Using Splunk Enterprise 8.2.4 on Windows and trying to configure my forwarders to use SSL to forward events to my indexers. Client certificate verification is not enabled on the indexer. Reading the guide here it states some config aspects that don't seem to be true from testing:

sslPassword = <password>
* The password associated with the Certificate Authority certificate (CAcert).
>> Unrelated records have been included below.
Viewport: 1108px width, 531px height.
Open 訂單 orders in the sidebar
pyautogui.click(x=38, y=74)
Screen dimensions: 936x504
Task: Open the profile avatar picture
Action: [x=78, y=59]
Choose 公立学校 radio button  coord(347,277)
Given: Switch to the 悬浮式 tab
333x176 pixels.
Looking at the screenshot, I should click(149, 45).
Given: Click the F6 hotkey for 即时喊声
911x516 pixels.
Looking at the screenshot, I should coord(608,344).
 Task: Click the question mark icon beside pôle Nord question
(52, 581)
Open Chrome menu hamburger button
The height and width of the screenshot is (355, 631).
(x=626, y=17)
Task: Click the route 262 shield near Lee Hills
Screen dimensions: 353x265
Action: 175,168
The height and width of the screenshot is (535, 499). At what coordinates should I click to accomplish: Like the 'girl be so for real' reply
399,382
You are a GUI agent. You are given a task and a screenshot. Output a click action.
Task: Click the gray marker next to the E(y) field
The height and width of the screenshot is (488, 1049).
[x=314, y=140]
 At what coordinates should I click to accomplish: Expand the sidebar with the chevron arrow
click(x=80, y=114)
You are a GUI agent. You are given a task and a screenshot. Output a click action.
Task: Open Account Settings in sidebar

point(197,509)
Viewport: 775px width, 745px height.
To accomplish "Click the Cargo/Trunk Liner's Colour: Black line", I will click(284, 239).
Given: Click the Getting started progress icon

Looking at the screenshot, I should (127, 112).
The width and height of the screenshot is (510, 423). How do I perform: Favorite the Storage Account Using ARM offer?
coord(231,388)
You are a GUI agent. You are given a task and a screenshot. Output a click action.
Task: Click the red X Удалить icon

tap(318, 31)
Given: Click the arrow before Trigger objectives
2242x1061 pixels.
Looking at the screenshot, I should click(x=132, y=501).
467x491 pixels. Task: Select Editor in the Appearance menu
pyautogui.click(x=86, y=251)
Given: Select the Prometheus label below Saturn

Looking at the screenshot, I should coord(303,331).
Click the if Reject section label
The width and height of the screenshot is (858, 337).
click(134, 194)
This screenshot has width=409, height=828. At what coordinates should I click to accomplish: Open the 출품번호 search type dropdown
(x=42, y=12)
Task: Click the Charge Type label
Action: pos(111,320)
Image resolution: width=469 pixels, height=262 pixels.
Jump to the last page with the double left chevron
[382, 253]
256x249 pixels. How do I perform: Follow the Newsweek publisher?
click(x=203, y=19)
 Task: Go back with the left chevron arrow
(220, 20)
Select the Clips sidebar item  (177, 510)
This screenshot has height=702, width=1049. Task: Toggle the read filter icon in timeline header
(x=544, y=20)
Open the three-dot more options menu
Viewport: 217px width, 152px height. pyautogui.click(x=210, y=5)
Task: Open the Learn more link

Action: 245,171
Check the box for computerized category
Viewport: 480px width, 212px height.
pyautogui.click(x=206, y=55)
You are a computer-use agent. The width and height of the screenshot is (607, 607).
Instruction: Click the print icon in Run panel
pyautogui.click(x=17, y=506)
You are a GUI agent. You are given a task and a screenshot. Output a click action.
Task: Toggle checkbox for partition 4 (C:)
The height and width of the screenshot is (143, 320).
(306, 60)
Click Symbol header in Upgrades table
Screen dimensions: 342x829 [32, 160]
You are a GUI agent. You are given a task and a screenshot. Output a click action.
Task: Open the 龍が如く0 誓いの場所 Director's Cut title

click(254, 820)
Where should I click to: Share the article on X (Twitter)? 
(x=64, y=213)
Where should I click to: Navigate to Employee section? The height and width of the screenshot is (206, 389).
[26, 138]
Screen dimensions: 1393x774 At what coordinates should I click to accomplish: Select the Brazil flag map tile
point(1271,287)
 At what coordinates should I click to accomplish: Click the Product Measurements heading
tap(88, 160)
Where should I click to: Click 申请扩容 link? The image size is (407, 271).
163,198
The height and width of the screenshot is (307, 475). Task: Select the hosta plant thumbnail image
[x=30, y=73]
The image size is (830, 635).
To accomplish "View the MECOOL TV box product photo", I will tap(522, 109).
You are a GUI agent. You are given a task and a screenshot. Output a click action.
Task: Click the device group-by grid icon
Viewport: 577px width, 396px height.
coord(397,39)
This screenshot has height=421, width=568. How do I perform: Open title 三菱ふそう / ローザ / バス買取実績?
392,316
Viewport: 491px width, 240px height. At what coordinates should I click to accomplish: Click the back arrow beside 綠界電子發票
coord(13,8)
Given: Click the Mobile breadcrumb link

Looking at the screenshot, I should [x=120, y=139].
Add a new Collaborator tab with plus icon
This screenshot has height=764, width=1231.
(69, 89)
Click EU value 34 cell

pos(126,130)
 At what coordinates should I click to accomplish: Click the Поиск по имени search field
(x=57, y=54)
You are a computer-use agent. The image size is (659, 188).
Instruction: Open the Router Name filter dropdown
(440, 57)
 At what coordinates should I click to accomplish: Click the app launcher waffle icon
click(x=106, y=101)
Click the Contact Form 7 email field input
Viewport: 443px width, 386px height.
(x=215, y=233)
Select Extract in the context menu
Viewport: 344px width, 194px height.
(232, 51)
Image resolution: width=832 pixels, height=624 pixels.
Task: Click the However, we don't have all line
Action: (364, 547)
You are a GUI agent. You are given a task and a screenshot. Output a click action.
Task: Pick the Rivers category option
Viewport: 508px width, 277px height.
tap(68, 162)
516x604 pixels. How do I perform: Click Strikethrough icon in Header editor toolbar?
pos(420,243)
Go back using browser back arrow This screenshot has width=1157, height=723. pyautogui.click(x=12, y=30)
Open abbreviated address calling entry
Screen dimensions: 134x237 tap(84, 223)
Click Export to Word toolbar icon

Is this  not the password for the client cert (server.pem by default) rather than CACert? Also, is states:

useSSL = <true|false|legacy>
* Whether or not the forwarder uses SSL to connect to the receiver, or relies
  on the 'clientCert' setting to be active for SSL connections.
* You do not need to set 'clientCert' if 'requireClientCert' is set to
  "false" on the receiver.

This appears to indicate that you can use SSL without a client certificate (which would be great!). However, if I simply add  useSSL=true to my forwarder outputs.conf the SSL connection does not come up and the following is showing splunkd.log indicating it is looking for a client certificate file:

03-30-2022 23:39:47.933 +0100 ERROR SSLCommon [31888 parsing] - Can't read certificate file errno=33558528 error:02001000:system library:fopen:system library

My outputs.conf is as follows:

[tcpout:test-ssl-1]
disabled = 0
server = indexer1.mydomain.com:9998
useSSL = true
useClientSSLCompression = true
sslVerifyServerCert = false

This outputs.conf does work:

[tcpout:test-ssl-1]
disabled = 0
server = indexer1.mydomain.com:9998
useSSL = true
useClientSSLCompression = true
sslVerifyServerCert = false
sslCommonNameToCheck = indexer1
sslAltNameToCheck = indexer1.mydomain.com
sslRootCAPath = C:\Program Files\SplunkUniversalForwarder\etc\auth\MyPKIChain.pem

 I have no idea why the 2nd config works! sslVerifyServerCert  is false.